The Art Direction of Musician Magazine: John Korpics For much of the 1980s and 90s, Musician magazine served as a home for creative art direction and imagery. It was a place where art directors learned their trade while producing cool covers and feature spreads. Art directors during this period included Gary Koepke, David Carson, Patrick Mitchell, John Korpics, and Miriam Campiz.

This is the second part of our month-long celebration of the art direction of Musician, featuring the work of John Korpics. Korpics was the design director for 11 months, in 1992. Before that he had been the art director at Regardie's magazine in Washington, DC. After Musician, Korpics went on to be the design director of Premiere, GQ, Entertainment Weekly, Esquire, and InStyle. He is currently the design director at Fortune.

(Above): John Korpics: "My favorite Musician cover. I always hated the logo though. It was the ugliest logo I've ever had to design with. It was like putting a big turd on my covers."



John Korpics: My time at Musician was by far the worst 11 months of my entire life. I had just left my job at Regardie's magazine in Washington, DC because it was teetering on the edge of closing down, and I needed a job fast. Patrick Mitchell had left Musician and as far as I could tell it was the only job open, so I took it. I moved to New York, took a pay cut, and set up shop in a corner cubicle in the Viacom building. I was completely alone on the creative side. I was the designer, photo editor, and phone answerer. I took two days every month to return all the art with tear sheets. I made every assignment, bought every font, installed every application, changed paper and ink, designed every page, and paid every bill.

To my immediate left sat a guy who farted all day, chewed on his ponytail, and practiced drumming on a drum pad. To my right was a guy who talked incessantly and practiced guitar licks all day. When I was in the office late at night, I used to move the cubicle dividing walls one or two inches into their spaces. I ultimately gained about an extra two feet of cubicle space this way.

I had never worked on a Mac before, so I had to learn Quark on the job. I hired my own IT guy to come in and fix my Mac IICX (the slowest Mac ever built), and I did every issue on a budget of $7,500. Honestly, I knew so little about Quark that I never really cared that much about the design. I was just desperate to learn the new technology as fast as I could.

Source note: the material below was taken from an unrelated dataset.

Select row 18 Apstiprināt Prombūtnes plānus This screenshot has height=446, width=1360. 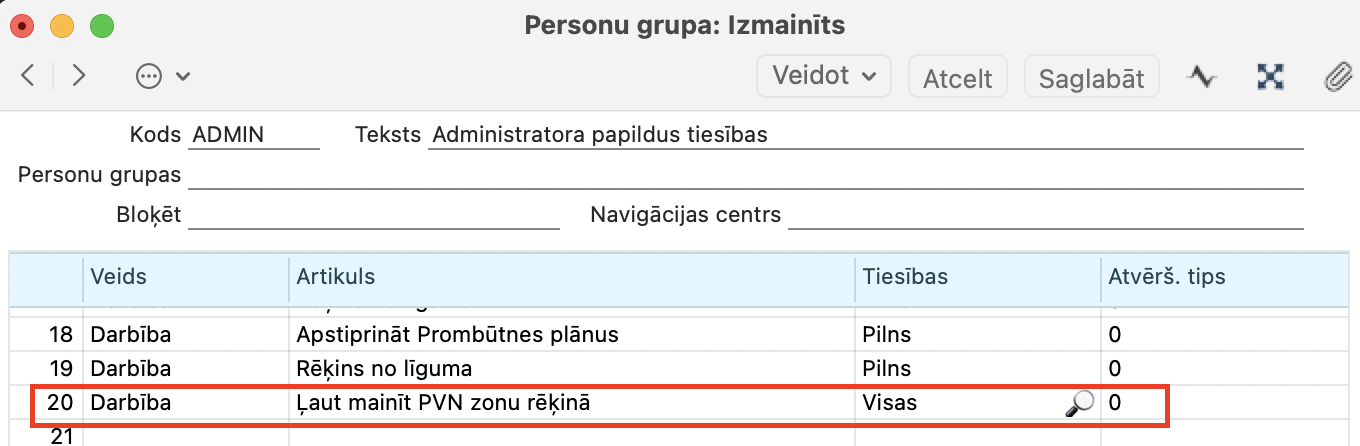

What I did learn a lot about while at Musician was photography. I was exposed for the first time to photographers like Jim Marshall, Neal Preston, Anton Corbijn, Alfred Wertheimer, Danny Clinch, and many more. I also figured out that most photographers would shoot pretty cheaply if the subjects had resell value, which musicians do. At the very least, the record label would usually buy out the take if they liked it, so I was assigning a lot of pictures for flat fees of $150 or $200 and then reducing our embargo time to next to nothing so they could resell the stuff pretty quickly. This made it possible to bring in people like Sylvia Plachy, Frank Ockenfels, Robert Lewis, Karen Kuehn, Stephanie Raussser, Deborah Samuel, and Nigel Parry, which meant that even if the design was horrible, our pictures made us look like a real magazine. I spent hours on the phone talking with many of them, researching the historical stuff, and poring over archives. Jim Marshall in particular used to like to scream at me on the phone about past covers that I had nothing to do with, and then he'd send me random prints to hold on to in case I ever needed them.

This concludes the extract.